Batteries powering MH370’s black boxes may have died

PTI Updated - December 07, 2021 at 01:14 AM.

Amid fears that batteries of the crashed Malaysian plane’s black boxes may have died, authorities today began to narrow the search area in the Indian Ocean to deploy an underwater drone to spot the debris.

Searchers hunting for Flight MH370 have so far failed to find any confirmed clues about the black boxes, as no new signals have been detected since last of the four other signals were heard on April 8.

“Up to 11 military aircraft, one civil aircraft and 14 ships will assist in today’s search,” the Joint Agency Coordination Centre (JACC) said in a statement, adding the centre of the search areas was set approximately 2,200 km north west of Perth.

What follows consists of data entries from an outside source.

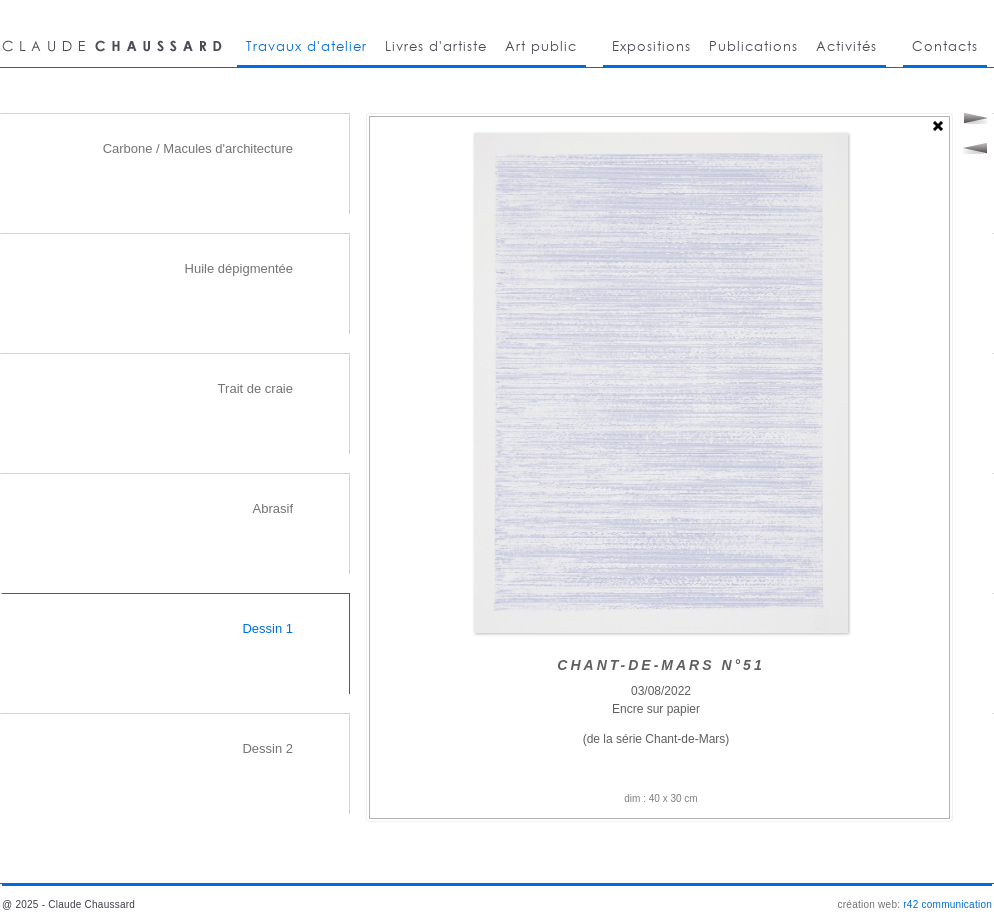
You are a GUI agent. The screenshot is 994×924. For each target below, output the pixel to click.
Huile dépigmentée (239, 268)
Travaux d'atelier (306, 46)
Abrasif (273, 508)
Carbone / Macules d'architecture (198, 148)
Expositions (651, 46)
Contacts (945, 46)
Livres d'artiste (436, 46)
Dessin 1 (267, 628)
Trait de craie (255, 388)
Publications (753, 46)
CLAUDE (115, 33)
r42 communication (947, 904)
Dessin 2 (267, 748)
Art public (541, 46)
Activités (846, 46)
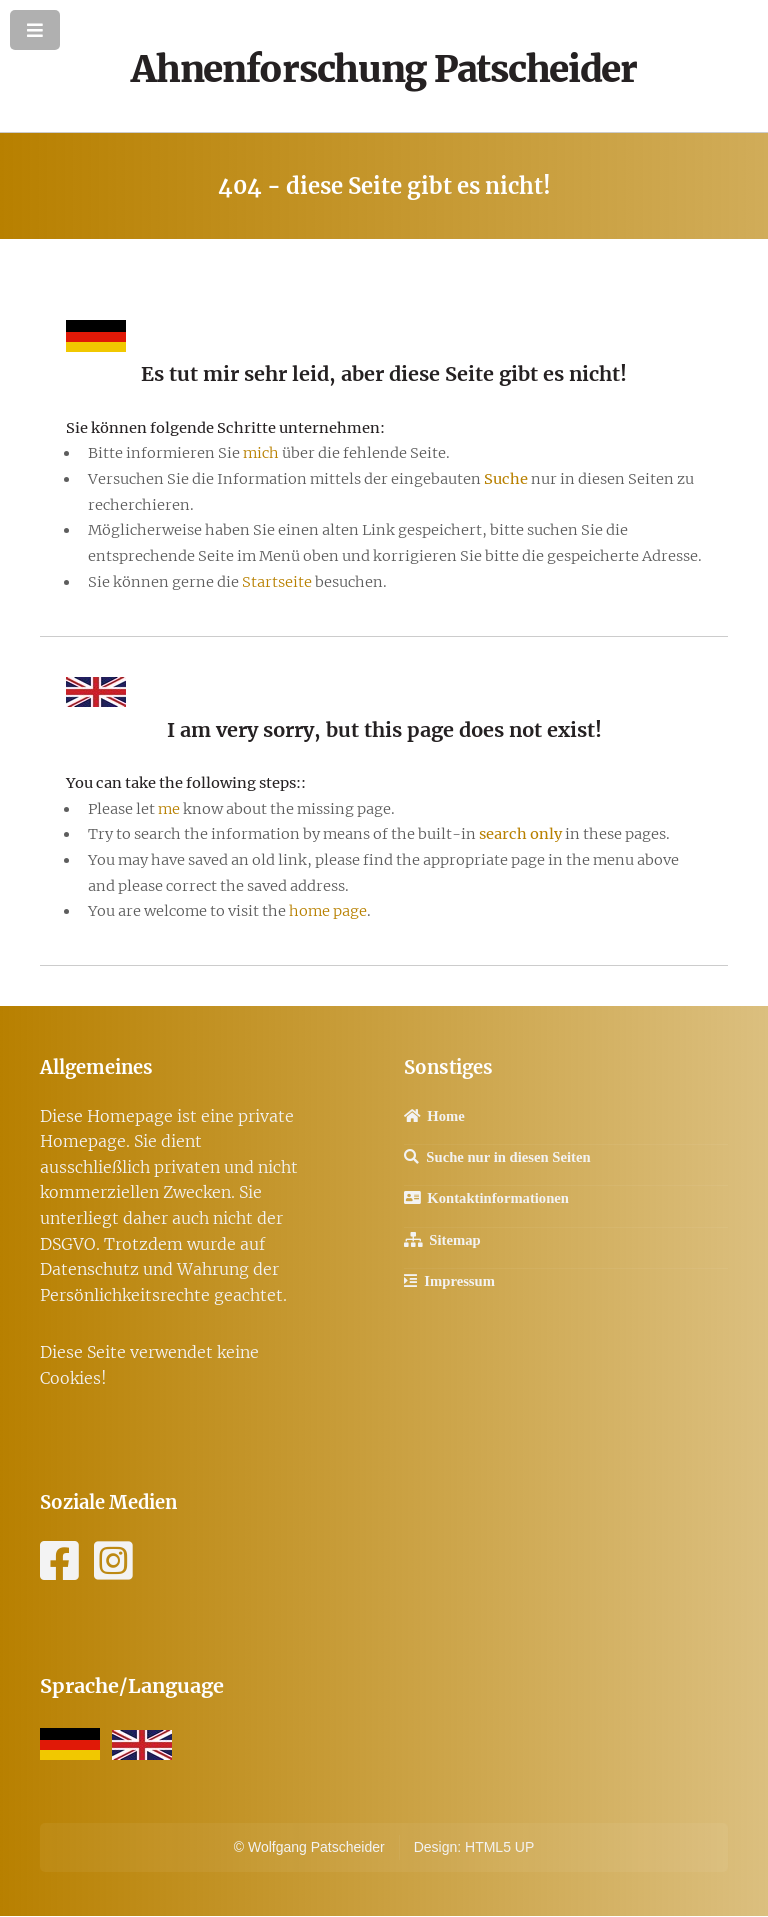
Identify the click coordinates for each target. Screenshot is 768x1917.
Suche (506, 479)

China is also planning to deploy its indigenous deep sea manned submersible to locate the wreckage of the Boeing 777.

This work continues in an effort to narrow the underwater search area for when the Autonomous Underwater Vehicle is deployed, JACC said as the search for the missing jet entered into 37th day.

It said the Australian Maritime Safety Authority had planned a visual search area, totalling 57,506 sq km compared to 41,393 sq km yesterday.

In an effort to narrow the underwater search area in which the autonomous underwater vehicle is deployed, JACC said the Australian defence vessel, Ocean Shield, continued more focused sweeps with the towed pinger locator to try and locate further signals related to the black boxes.

Last Wednesday, JACC chief coordinator Angus Houston said the autonomous underwater vehicle Bluefin-21 would be deployed once signals could no longer be detected.

Finding the black boxes is crucial to know what happened on March 8 before the Beijing-bound Malaysia Airlines jet with 239 people, including five Indians, an Indo-Canadian and 154 Chinese nationals, mysteriously vanished after taking off from Kuala Lumpur.

The batteries powering the black boxes are certified to be working for 30 days, but can still provide weak signals for some more days. Stored in a plane’s tail, they are designed to begin sending off distinct, high-pitched signals as soon as they come in contact with water.